10 de julho de 2026
Internacional

Premiê rejeita cessar-fogo do Hamas

Folhapress
| Tempo de leitura: 2 min

Faixa de Gaza - O premiê palestino Ismail Haniyeh, que pertence ao braço político do grupo terrorista Hamas, propôs um cessar-fogo a Israel no conflito que já dura duas semanas e matou ao menos 35 palestinos - quase um terço deles civis. Ehud Olmert, o primeiro-ministro israelense, rejeitou a oferta.

O Exército de Israel retirou tropas ontem das cidades de Beit Lahiya e Beit Hanoun (norte da faixa de Gaza), principais locais dos mais recentes confrontos. “Não descartamos um retorno a essas áreas. A operação não se encerrou”, disse um porta-voz dos militares.

Os dados:
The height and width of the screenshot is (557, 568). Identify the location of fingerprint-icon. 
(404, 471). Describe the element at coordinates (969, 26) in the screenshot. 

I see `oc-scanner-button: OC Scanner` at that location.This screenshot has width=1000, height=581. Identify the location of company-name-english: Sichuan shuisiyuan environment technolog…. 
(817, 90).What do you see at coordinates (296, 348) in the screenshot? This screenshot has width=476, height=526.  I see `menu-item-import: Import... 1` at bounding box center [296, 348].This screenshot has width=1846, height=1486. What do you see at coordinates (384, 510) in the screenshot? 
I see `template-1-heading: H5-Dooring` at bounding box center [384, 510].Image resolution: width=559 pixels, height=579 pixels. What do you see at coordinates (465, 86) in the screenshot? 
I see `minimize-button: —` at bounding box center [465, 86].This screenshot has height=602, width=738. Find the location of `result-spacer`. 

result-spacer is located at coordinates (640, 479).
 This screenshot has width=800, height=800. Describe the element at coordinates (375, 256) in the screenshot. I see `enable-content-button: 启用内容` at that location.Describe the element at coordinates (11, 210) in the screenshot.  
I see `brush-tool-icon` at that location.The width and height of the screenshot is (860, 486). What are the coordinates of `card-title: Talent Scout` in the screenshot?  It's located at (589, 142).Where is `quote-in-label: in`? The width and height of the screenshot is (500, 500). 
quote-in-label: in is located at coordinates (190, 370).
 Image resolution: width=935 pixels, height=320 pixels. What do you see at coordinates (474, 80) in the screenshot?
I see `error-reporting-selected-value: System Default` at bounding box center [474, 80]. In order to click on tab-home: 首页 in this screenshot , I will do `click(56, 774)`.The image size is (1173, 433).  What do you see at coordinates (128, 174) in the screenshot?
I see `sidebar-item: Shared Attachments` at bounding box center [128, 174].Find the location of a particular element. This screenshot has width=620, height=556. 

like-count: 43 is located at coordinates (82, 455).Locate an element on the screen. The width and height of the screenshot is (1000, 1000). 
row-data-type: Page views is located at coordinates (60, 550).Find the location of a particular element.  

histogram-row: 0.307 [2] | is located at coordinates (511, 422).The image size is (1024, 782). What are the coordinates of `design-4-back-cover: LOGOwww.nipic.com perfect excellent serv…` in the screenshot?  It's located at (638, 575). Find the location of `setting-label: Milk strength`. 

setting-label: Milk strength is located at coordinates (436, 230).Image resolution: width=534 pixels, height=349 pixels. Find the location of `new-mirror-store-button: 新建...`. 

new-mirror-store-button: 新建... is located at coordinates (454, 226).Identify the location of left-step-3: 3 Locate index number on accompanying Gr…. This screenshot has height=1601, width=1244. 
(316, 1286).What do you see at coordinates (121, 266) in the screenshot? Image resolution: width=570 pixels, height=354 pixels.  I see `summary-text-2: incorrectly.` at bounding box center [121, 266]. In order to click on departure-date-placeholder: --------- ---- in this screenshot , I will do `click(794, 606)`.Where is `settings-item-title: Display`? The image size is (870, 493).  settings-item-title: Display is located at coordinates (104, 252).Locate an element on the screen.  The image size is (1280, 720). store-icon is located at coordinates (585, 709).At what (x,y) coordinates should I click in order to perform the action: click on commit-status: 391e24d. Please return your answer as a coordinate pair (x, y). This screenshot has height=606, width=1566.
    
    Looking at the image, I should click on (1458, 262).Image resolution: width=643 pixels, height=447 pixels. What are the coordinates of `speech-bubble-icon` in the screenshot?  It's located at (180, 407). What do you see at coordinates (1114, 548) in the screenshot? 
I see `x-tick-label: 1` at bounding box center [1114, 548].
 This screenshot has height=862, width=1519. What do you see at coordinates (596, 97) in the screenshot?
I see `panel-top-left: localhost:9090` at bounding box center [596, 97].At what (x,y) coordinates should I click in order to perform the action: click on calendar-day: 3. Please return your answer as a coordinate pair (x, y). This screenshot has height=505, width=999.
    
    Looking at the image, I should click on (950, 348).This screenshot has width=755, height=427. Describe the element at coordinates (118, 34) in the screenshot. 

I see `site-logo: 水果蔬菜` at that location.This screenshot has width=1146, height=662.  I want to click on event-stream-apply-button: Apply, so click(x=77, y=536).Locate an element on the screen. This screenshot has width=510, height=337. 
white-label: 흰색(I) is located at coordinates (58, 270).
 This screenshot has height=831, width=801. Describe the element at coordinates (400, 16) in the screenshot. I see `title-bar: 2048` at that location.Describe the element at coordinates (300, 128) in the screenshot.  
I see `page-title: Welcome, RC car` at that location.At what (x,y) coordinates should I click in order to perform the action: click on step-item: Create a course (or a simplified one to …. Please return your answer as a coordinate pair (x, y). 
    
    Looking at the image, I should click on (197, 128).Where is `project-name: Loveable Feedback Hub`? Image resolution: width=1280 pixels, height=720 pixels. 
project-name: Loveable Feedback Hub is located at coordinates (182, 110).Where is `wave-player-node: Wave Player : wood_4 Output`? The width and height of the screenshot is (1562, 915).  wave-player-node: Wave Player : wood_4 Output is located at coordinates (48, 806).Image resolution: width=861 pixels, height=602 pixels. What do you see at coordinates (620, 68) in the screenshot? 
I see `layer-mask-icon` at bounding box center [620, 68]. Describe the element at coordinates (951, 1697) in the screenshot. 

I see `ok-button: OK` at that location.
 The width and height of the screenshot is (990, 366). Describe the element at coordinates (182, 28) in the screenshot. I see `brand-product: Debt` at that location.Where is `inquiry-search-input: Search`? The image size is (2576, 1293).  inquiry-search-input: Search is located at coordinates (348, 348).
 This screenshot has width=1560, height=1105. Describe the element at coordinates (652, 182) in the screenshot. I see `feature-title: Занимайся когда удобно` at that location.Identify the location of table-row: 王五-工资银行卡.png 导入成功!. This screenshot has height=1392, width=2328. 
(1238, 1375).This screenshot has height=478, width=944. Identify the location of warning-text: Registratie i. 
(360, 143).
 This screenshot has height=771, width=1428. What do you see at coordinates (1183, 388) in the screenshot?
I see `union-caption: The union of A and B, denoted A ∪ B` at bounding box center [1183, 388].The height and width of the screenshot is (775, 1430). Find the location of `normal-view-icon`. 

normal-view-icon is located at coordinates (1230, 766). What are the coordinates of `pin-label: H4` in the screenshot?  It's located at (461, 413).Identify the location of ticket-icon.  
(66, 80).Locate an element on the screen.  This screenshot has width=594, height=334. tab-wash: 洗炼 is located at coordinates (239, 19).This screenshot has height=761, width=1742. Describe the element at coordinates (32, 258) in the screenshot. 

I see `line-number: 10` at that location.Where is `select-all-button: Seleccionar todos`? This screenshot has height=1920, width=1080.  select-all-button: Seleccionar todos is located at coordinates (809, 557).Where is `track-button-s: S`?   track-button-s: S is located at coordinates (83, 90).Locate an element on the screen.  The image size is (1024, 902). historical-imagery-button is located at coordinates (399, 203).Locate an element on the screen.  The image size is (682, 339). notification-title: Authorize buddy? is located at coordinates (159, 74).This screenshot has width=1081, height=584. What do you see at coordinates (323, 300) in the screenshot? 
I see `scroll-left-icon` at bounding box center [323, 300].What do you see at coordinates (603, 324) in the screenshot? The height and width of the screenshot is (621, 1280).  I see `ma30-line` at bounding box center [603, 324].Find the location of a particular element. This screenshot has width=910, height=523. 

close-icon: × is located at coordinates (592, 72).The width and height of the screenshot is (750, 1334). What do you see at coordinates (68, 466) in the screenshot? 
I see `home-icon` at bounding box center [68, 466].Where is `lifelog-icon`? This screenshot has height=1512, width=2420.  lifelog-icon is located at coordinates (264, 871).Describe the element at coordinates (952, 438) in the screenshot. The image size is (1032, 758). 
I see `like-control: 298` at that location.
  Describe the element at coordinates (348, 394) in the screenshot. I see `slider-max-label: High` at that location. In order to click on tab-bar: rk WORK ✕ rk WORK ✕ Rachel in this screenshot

Instruções de trabalho:
• A. Liste todos os nomes de lugares mencionados na notícia sobre o cessar-fogo proposto pelo Hamas.
• B. Retome a notícia sobre o cessar-fogo proposto pelo Hamas, escrevendo a partir da última frase apresentada.

Resultados:
• A. Faixa de Gaza, Israel, Beit Lahiya, Beit Hanoun

• B.
Apesar da retirada parcial, as forças israelenses fizeram uma ofensiva na Cidade de Gaza com o objetivo de procurar túneis que seriam usados por militantes palestinos para contrabandear armas e desferir ataques. Três homens pertencentes ao Hamas foram mortos na operação. Um quarto militante morreu em outro combate.

O Hamas também pediu a Israel que considerasse a possibilidade de abrir negociações para a libertação do soldado Gilad Shalit, 19 anos, cujo seqüestro no dia 25 de julho foi o estopim da atual crise.

“Se queremos sair dessa situação, é necessário retornar à calma, na base de uma interrupção mútua de todas as operações militares”, dizia o texto assinado pelo primeiro-ministro palestino, oferecendo um cessar-fogo.

O Ministério das Relações Exteriores de Israel declarou que o Hamas deve libertar o soldado e suspender os disparos de foguetes contra cidades israelenses como um primeiro passo para um acordo. Na semana passada, pela primeira vez uma cidade de porte significativo - Ashkelon, de 115 mil habitantes - foi atingida por um foguete Qassam, mas não houve feridos.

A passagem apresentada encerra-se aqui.